Have you ever wondered why you always fall back to the ground with a bump, no matter how high you jump? People were asking the same question 340 years ago. Then a British scientist named Isaac Newton discovered the force of gravity.
The story tells how Isaac was in his garden when an apple fell on his head. While he was rubbing his bruise, he began to wonder why the apple had struck him and not shot upwards instead.
Newton came up with the idea that some unseen force must attract the apple towards the Earth. He named this force “gravity” - from the Latin word “gravitas”, meaning “weight”.
Newton realised that every object in the Universe attracts every other object in the Universe.
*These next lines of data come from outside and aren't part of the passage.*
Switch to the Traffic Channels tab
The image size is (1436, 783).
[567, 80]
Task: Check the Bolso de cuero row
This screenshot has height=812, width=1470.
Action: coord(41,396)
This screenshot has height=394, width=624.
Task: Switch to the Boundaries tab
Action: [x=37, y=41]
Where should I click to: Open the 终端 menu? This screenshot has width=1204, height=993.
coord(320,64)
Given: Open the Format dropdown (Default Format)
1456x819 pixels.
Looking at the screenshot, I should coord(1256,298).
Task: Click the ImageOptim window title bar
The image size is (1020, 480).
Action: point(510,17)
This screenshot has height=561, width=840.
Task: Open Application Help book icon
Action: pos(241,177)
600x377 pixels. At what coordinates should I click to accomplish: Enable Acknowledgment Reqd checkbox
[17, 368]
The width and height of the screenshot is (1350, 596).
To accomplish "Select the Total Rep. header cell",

Even an apple tugs slightly at everything around it.
It is gravity that holds the Moon in orbit around the Earth, and gravity that enables the Sun to hold onto its family of planets. The pull of the Sun and Moon also causes Earth’s ocean tides.
However, the strength of gravity depends on the size and density of an object – what scientists call its “mass”. The tiny apple’s gravity is too weak to overcome the attraction of the huge Earth, so it falls towards the centre of the planet.
Gravity’s pull by an object decreases with distance from it. A climber on top of Mt. Everest weighs a little less than at sea level. If a spaceship travels far enough from Earth, it will eventually escape the planet’s pull completely.